** Opening Exercise inputs block **

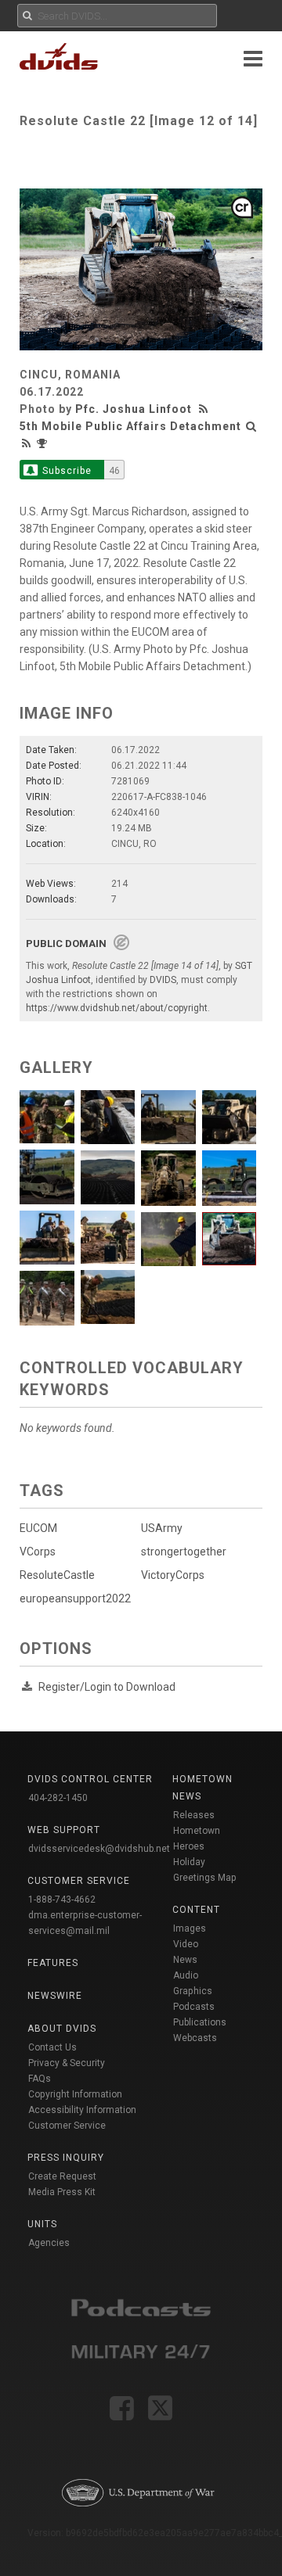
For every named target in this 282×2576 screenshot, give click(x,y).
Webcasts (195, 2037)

** Closing Exercise inputs block **
** Opening Exercise inputs block **

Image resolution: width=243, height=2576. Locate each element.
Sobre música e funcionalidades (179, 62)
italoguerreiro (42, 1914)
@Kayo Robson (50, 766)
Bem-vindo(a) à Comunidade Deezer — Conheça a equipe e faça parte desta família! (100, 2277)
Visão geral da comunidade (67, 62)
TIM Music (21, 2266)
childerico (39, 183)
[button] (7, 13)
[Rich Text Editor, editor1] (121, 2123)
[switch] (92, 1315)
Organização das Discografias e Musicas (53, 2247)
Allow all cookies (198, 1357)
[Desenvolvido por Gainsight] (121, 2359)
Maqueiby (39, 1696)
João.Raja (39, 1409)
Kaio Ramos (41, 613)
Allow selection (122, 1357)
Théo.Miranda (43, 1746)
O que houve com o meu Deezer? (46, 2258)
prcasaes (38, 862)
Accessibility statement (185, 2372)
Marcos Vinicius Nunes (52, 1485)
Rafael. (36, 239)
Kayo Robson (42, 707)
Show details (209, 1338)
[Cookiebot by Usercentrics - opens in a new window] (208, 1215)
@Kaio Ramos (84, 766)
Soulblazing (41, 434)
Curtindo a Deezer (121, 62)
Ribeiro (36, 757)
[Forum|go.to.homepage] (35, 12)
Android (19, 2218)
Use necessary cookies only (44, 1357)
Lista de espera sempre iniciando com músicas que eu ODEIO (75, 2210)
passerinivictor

** Closing Exercise inputs block **

• **Exercise requirements**:
Look above for the line that contains "For every named". Starting there, transcribe every line exactly until you have copied the line that contains "Webcasts (195, 2037)".

• **Solved problem**:
For every named target in this 282×2576 screenshot, give click(x,y).
Webcasts (195, 2037)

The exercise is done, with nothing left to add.